Yorkshire’s standout performers
- Sheffield leads the pack, with property prices climbing from £192,542 in December 2021 to £216,934 in May 2024, a substantial 12.7 per cent increase. Known for its industrial heritage, Sheffield has transformed into a vibrant urban hub, attracting both residents and investors.
- Bradford follows closely behind Sheffield, with a 10.3 per cent rise in property prices, moving from £158,562 to £174,930. This city’s ongoing regeneration and strategic location within West Yorkshire have bolstered the local property market.
- Leeds rounds out the top three, boasting a 10 per cent increase in house prices, which now average £231,743. As one of the UK’s largest financial centres outside London, Leeds continues to attract significant investment.
Further cities to have outperformed not only the national average but also other major UK cities are Newcastle (with 9.9% growth), Leicester (9.5%), Bristol (9.4%), Edinburgh (9.1%), Cardiff (8.8%) and Glasgow (8.7%), reflecting a broader trend of regional property market resilience.
Traditional hotspots struggle to keep up
Conversely, the data reveals that traditional investment strongholds have faced challenges. London and Manchester, two of the UK’s most popular investment destinations, have seen growth of just 2.3 per cent since December 2021. Brighton (4.5%) and Birmingham (5.4%) have also underperformed compared to their northern counterparts.
Jason Ferrando, CEO of peer-to-peer real estate investment platform easyMoney, which conducted the research, attributes these trends to the rising cost of borrowing, which has tempered demand in many parts of the country.
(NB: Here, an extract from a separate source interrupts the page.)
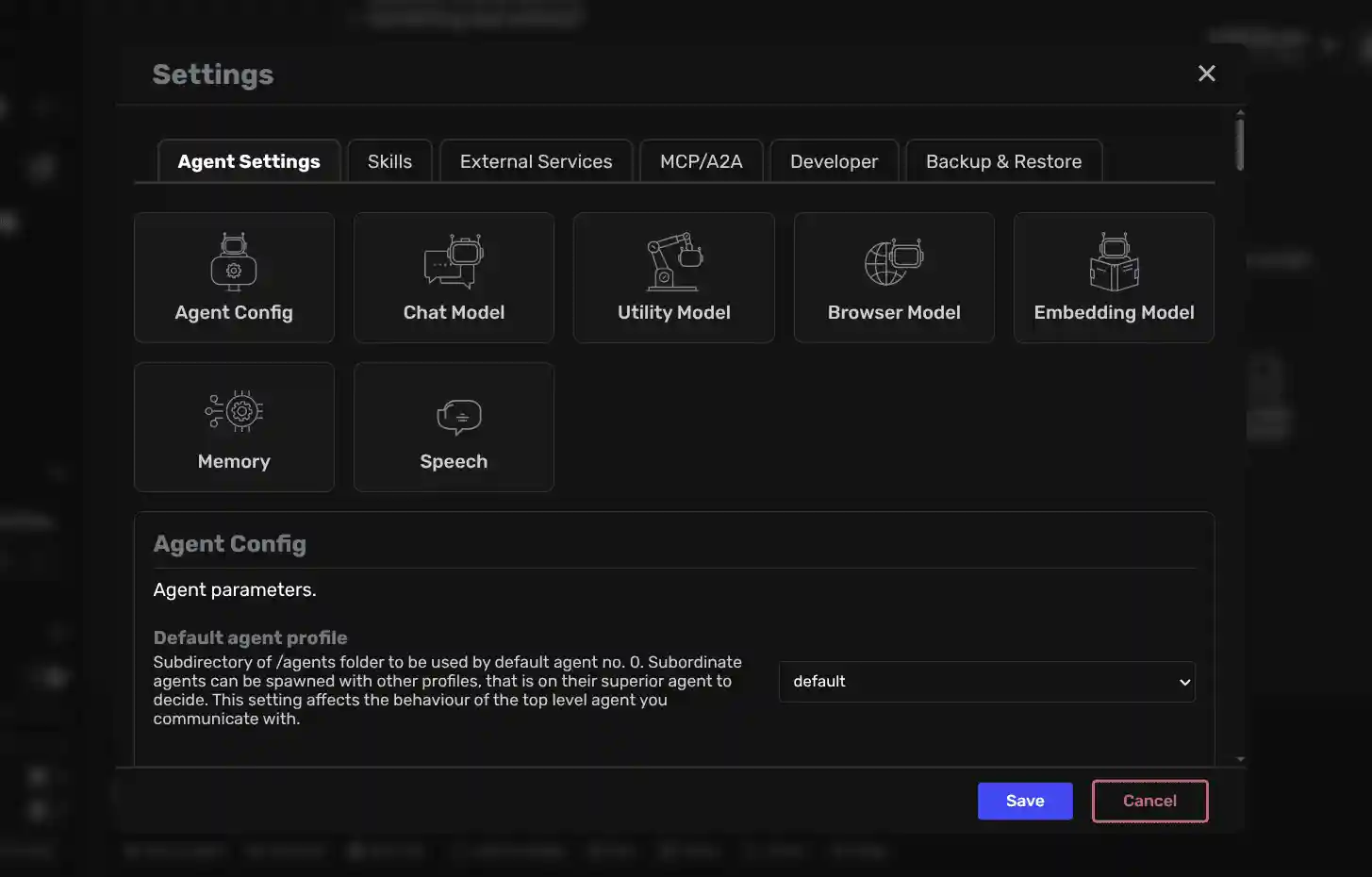Click the scroll down arrow of settings panel
Image resolution: width=1372 pixels, height=877 pixels.
[x=1240, y=758]
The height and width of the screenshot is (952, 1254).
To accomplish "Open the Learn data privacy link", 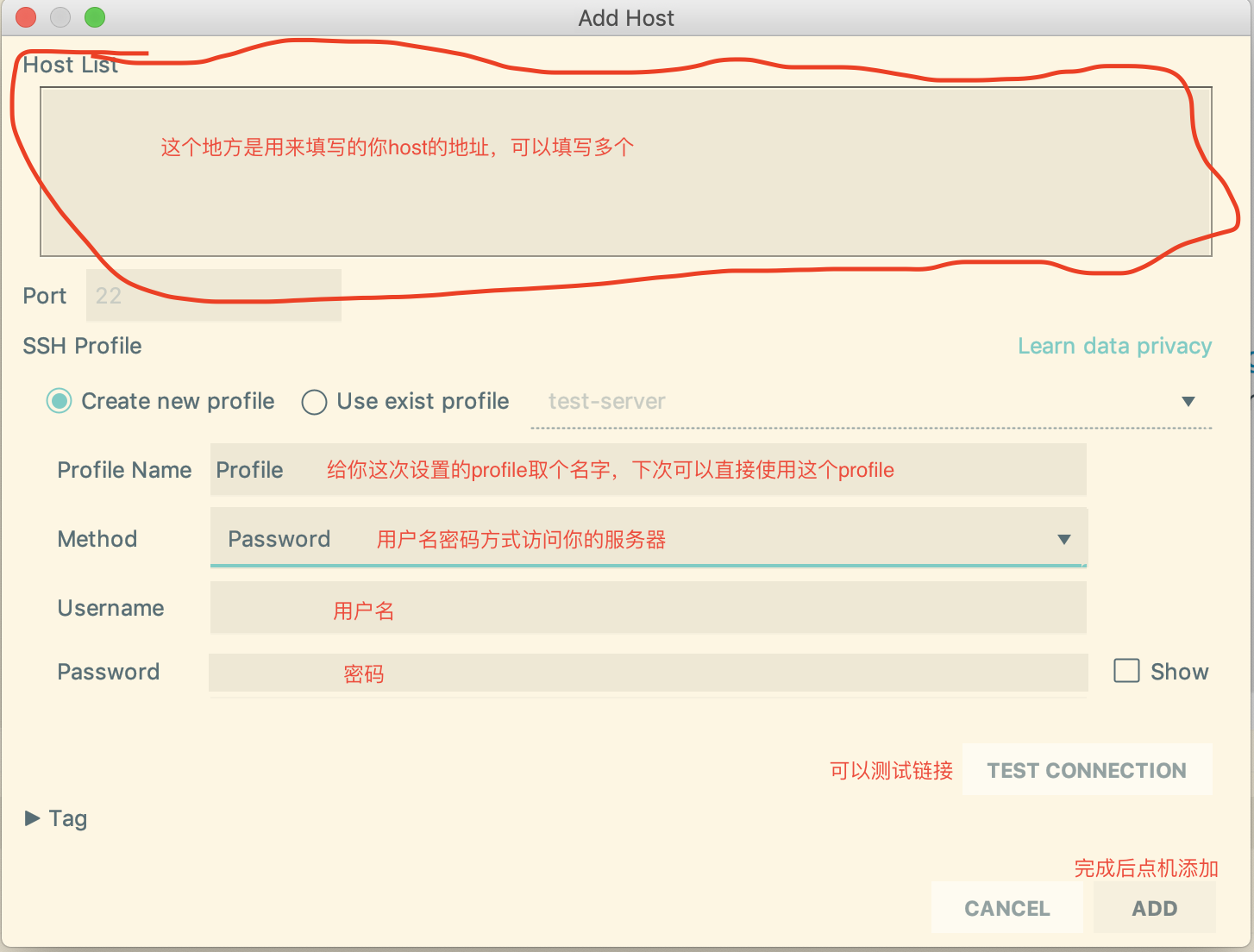I will (1114, 346).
However, he emphasised that the UK’s property market is highly fragmented where opportunities for property investors to make profits still abound. “As is always the case with the British housing market, even when the national picture shows muted growth, there are always corners and pockets where prices are rising at pace. In the past few years, the best of these pockets appear to have been Yorkshire cities. The best, most astute property investors are wise to the fact that when price growth stutters in one city, it will be booming in another, so a smart investor who normally invests in Manchester will have shifted their attention to Sheffield.”
For investors looking to navigate this complex landscape, it seems the key to successful property investment lies in understanding these dynamics and being flexible in your approach.